## Selected text
== == ==
The first quarter of the decade brought a spate of reports on the quality of life in America. In January a study by Harlem Hospital, published in The New England Journal of Medicine, reported one astounding fact: Men in Bangladesh have a better chance of living past age 40 than men in Harlem. A major urban area in the world's most powerful nation has surpassed in one critical negative indicator a small country whose very name has for years conjured up images of malnutrition and mortality.
Two months later the Census Bureau for the House Select Committee on Children, Youth and Families released a report which concluded that children in the United States are at greater risk for a number of social, economic, and health problems than children in the world's other developed nations. According to the report, the United States and Australia have the highest child-poverty rate among industrialized nations, and young U.S. males are five times more likely to be murdered than their counterparts in other developed countries. America's youth are also affected in higher proportions by divorce and teenage pregnancy.
== == ==
## Dataset entries
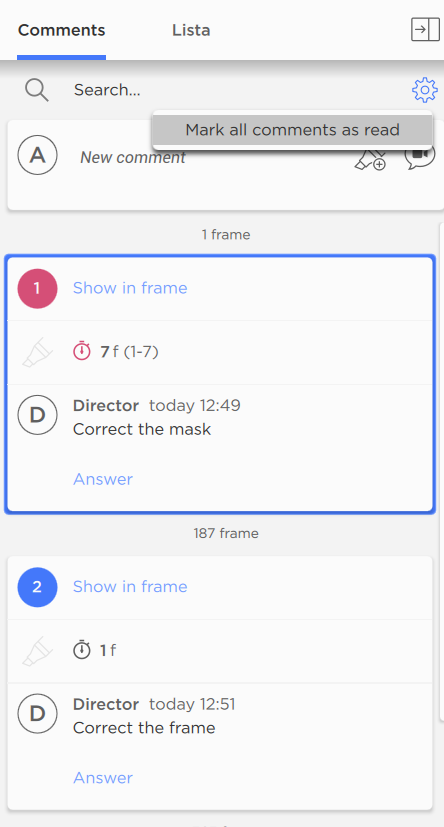Select the red number 1 comment badge
Viewport: 444px width, 827px height.
tap(37, 289)
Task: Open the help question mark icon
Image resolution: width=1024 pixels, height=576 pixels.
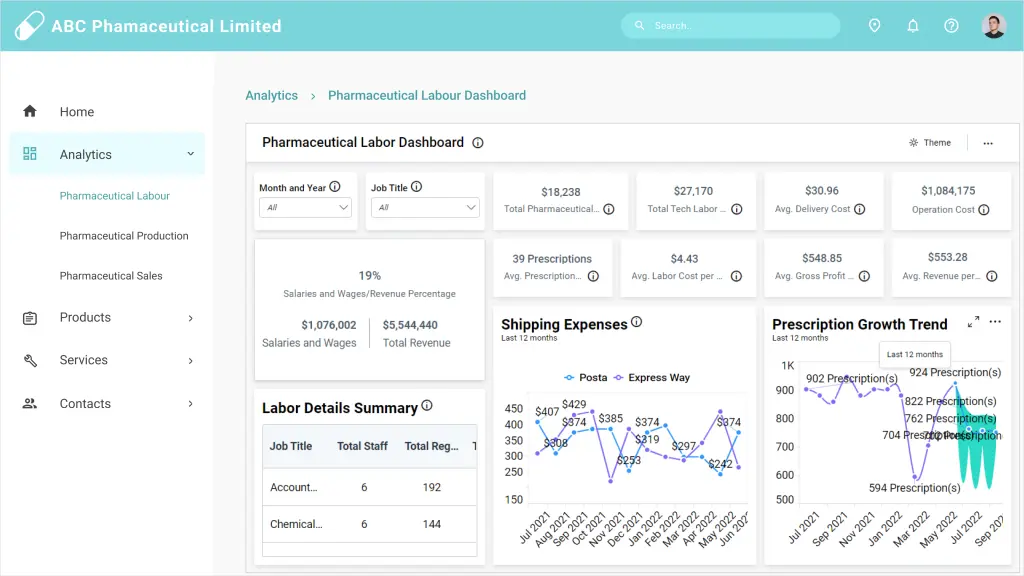Action: [951, 25]
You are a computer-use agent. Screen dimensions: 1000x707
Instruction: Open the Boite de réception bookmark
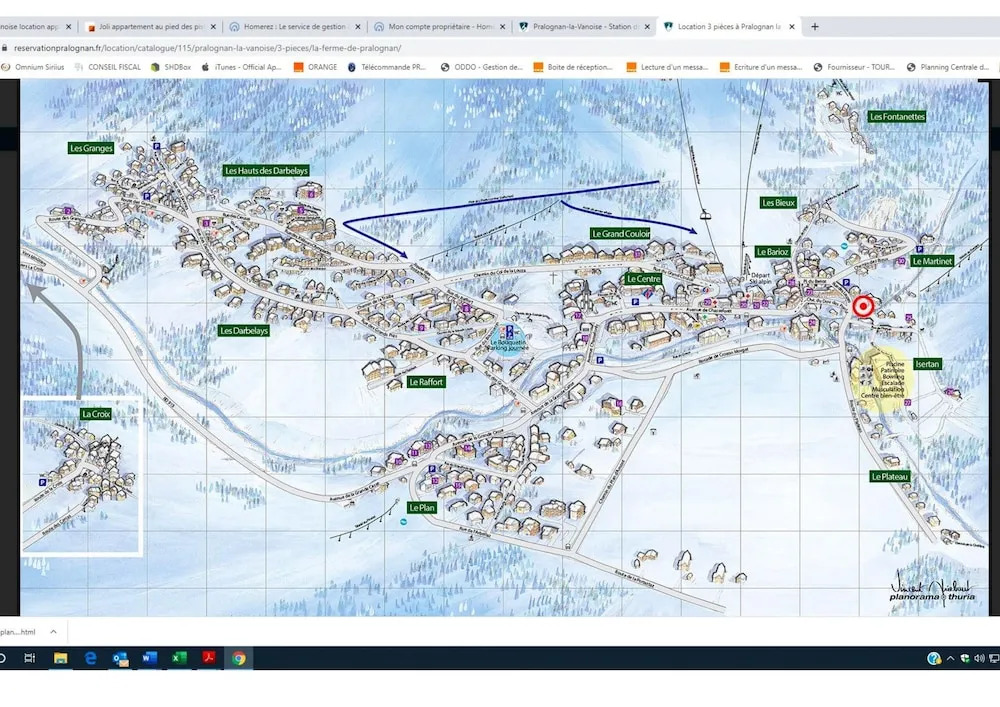[573, 67]

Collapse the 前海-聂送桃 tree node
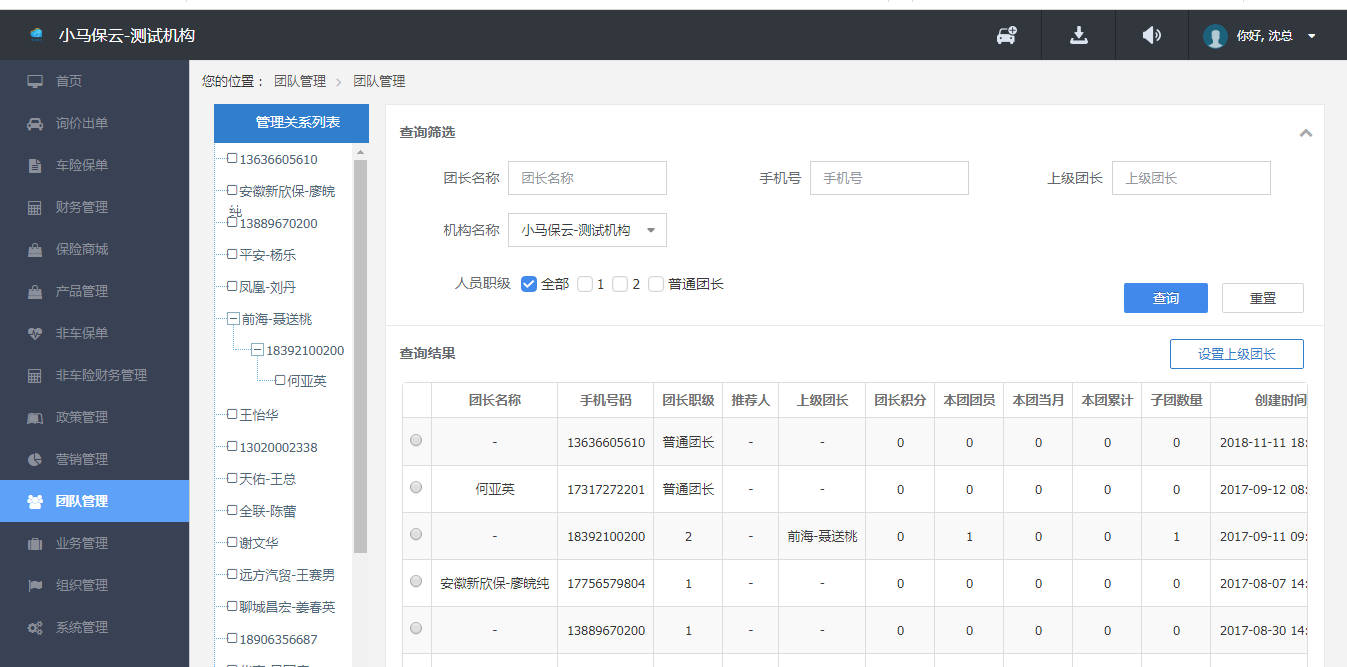tap(233, 320)
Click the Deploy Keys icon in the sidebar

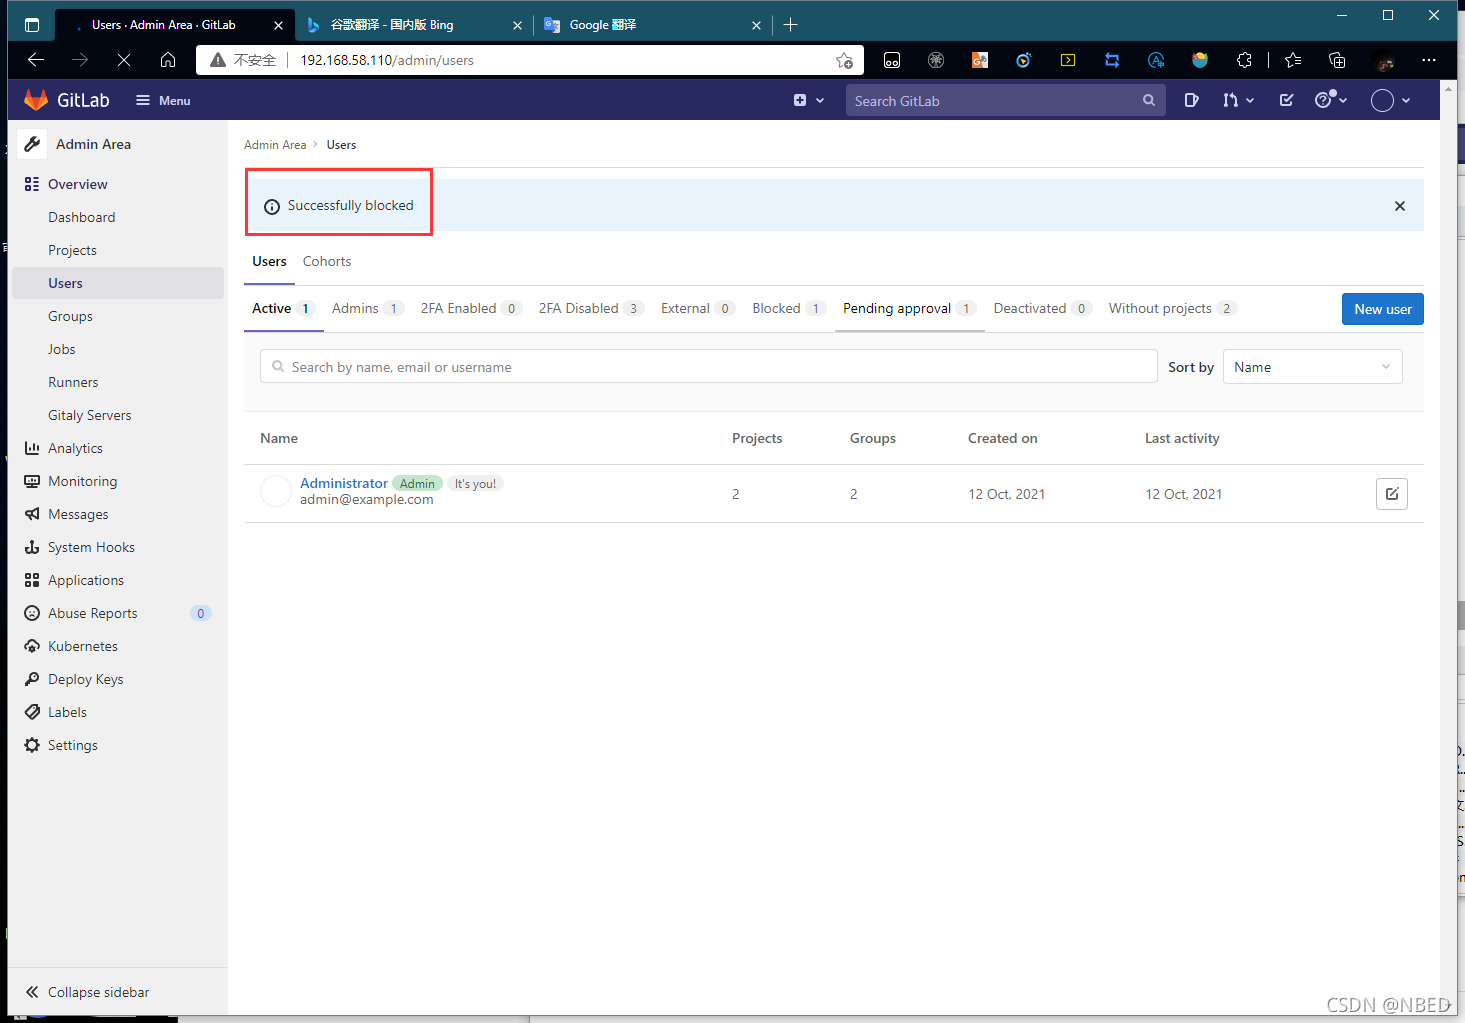coord(33,678)
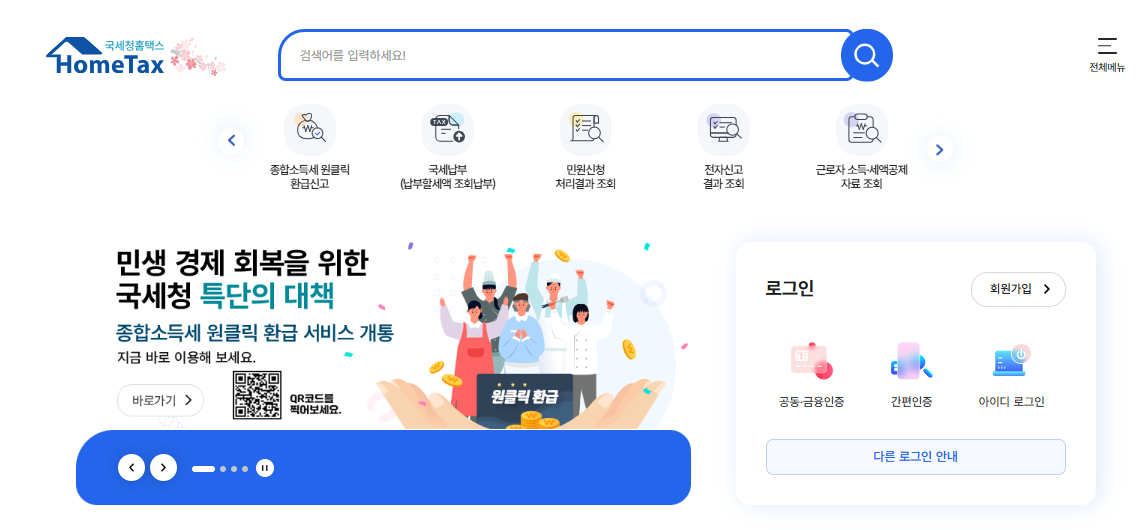Open 근로자 소득·세액공제 자료 조회 icon

click(861, 131)
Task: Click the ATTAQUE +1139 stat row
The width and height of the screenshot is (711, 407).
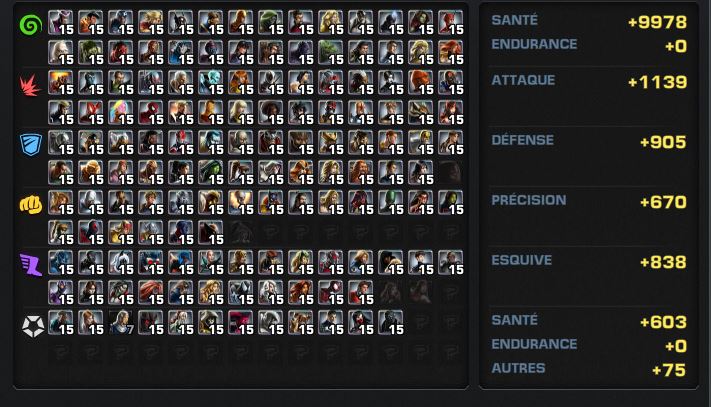Action: [x=589, y=81]
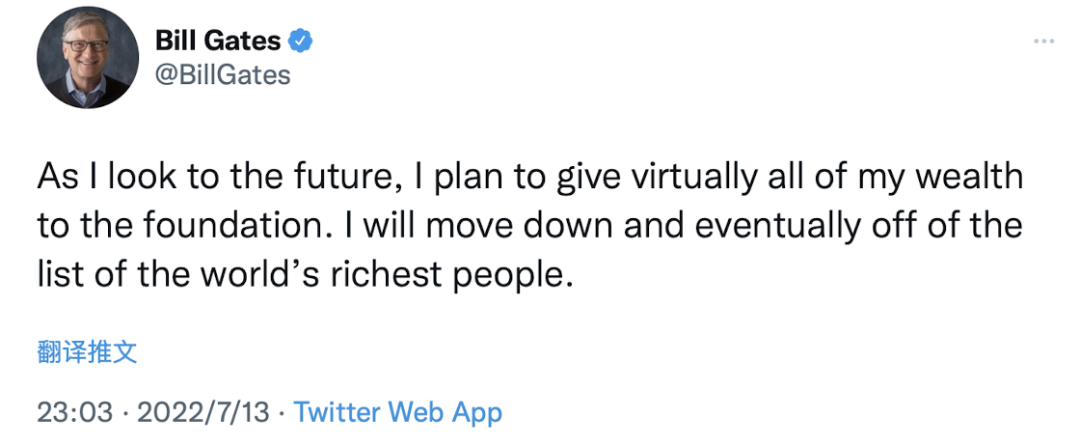Image resolution: width=1080 pixels, height=446 pixels.
Task: Click the phrase "richest people" in tweet
Action: click(449, 272)
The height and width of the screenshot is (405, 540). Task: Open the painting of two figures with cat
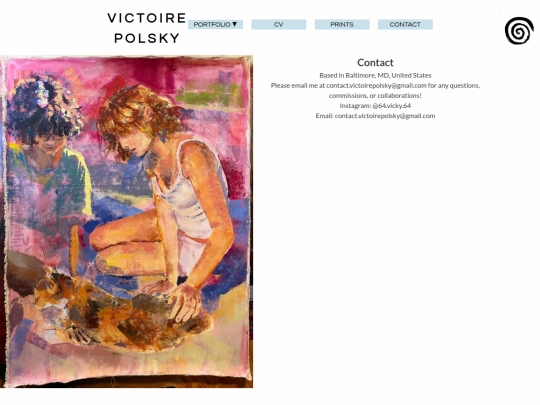pyautogui.click(x=126, y=221)
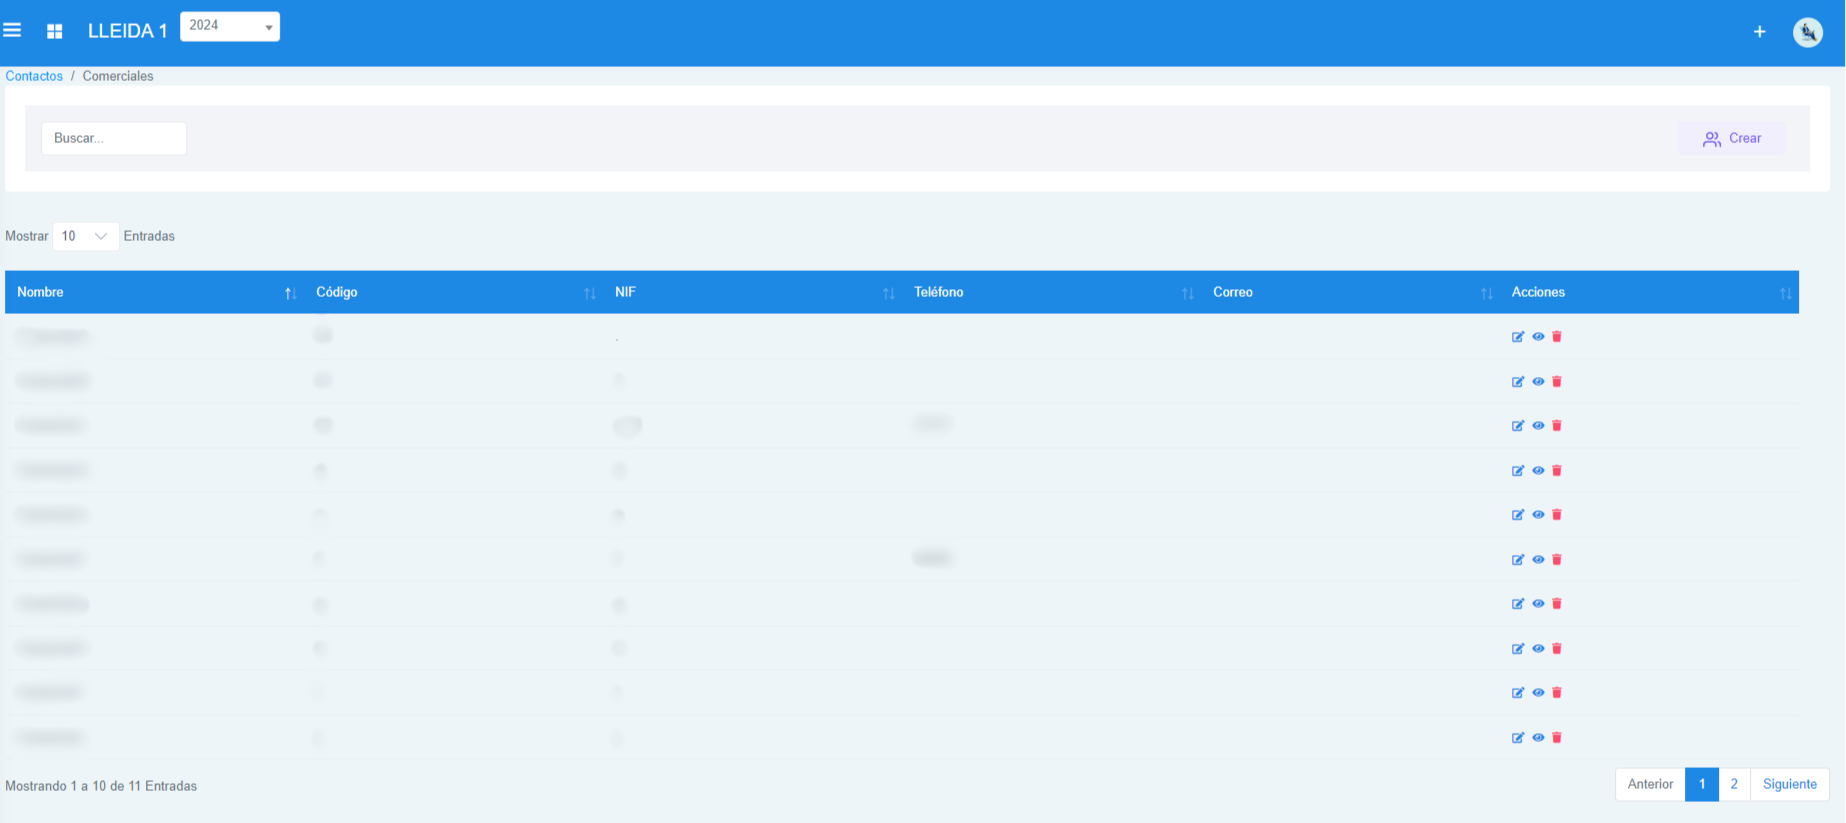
== == ==
## About this task
Pick up the passage on early-decade reports about the quality of life in America and extend it from its final sentence onward.

## Answer space
On the heels of that report came another, the annual study of the nation's health by the Department of Health and Human Services, released March 23. While the study showed that, overall, Americans are staying healthier and living longer, it also showed a growing disparity between the health of black Americans and white Americans.
While white life expectancy averages 75.5 years, life expectancy for blacks is 69.5 years. For black men it is 65.1, more than 10 years below the national average for whites. Black men are seven times more likely to die of homicide than white men, and black women are more than four times more likely than white women to be murdered.